3 Responses to “What matters most for muscle growth”

  1. Mark says:

    Hi Bruce,

    Thanks again for yet another wonderful, sensible post. I tried Crossfit and must say the experience was horrible. The so-called “trainers” are woefully underqualified and were more interested in their own training regimes/personal bests/competitions/protein shakes/hanging out with their friends at the gym then they were in honestly helping their paying customers (although they really don’t have the education/qualifications to be helping others).

    The injury rate is also so much higher among crossfitters than at normal gyms because these inexperienced trainers push you to go heavier and faster with no concern for proper form and injury, not surprisingly, is quite frequently the result. I would never, ever go to another crossfit gym again. Worst fitness experience of my life!

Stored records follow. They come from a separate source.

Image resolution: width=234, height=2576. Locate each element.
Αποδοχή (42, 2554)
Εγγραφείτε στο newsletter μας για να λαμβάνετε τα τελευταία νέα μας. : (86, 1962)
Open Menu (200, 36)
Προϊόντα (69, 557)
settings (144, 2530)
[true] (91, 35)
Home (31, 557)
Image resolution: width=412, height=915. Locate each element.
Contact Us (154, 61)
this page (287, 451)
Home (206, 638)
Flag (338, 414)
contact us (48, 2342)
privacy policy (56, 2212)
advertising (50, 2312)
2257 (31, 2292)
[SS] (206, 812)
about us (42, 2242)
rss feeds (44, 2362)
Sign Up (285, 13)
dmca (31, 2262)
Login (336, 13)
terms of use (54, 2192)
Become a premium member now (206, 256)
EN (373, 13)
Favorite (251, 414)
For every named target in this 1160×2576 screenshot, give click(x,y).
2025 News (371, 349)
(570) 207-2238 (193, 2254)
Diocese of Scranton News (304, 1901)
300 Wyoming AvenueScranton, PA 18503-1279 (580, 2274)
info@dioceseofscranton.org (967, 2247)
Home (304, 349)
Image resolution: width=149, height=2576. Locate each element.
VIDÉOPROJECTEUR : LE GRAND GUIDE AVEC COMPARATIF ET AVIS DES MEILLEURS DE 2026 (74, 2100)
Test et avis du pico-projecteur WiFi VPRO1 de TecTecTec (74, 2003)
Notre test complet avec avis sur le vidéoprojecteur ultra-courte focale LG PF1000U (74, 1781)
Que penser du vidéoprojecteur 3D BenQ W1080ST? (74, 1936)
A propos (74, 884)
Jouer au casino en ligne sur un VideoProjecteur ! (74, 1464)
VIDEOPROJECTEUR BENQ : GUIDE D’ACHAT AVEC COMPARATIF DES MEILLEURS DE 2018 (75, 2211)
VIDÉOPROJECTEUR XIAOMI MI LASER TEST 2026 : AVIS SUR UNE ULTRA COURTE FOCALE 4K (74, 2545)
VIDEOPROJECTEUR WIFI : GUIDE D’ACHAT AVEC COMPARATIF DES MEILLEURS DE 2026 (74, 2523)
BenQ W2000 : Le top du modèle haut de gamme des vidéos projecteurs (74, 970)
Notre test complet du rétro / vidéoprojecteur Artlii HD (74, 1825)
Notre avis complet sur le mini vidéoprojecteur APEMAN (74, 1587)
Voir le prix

    One other thing: crossfit owners must be making a ton of money off their members…gyms are dirty/dusty tiny boxes with no showers or lockers etc. and the rate (membership) they charge far exceeds regular gyms that offer so much more and are many times larger and cleaner. They claim this rate is because of the personal attention the trainers give you…what a lot of hogwash!

    Folks…save your money, stop making crossfit owners rich at your expense and choose something sensible (vs. extreme – crossfit) that will benefit your health and not leave you injured.

  2. jane says:

    good to know about crossfit. I agree that form is so important.
    thanks for sharing this great info!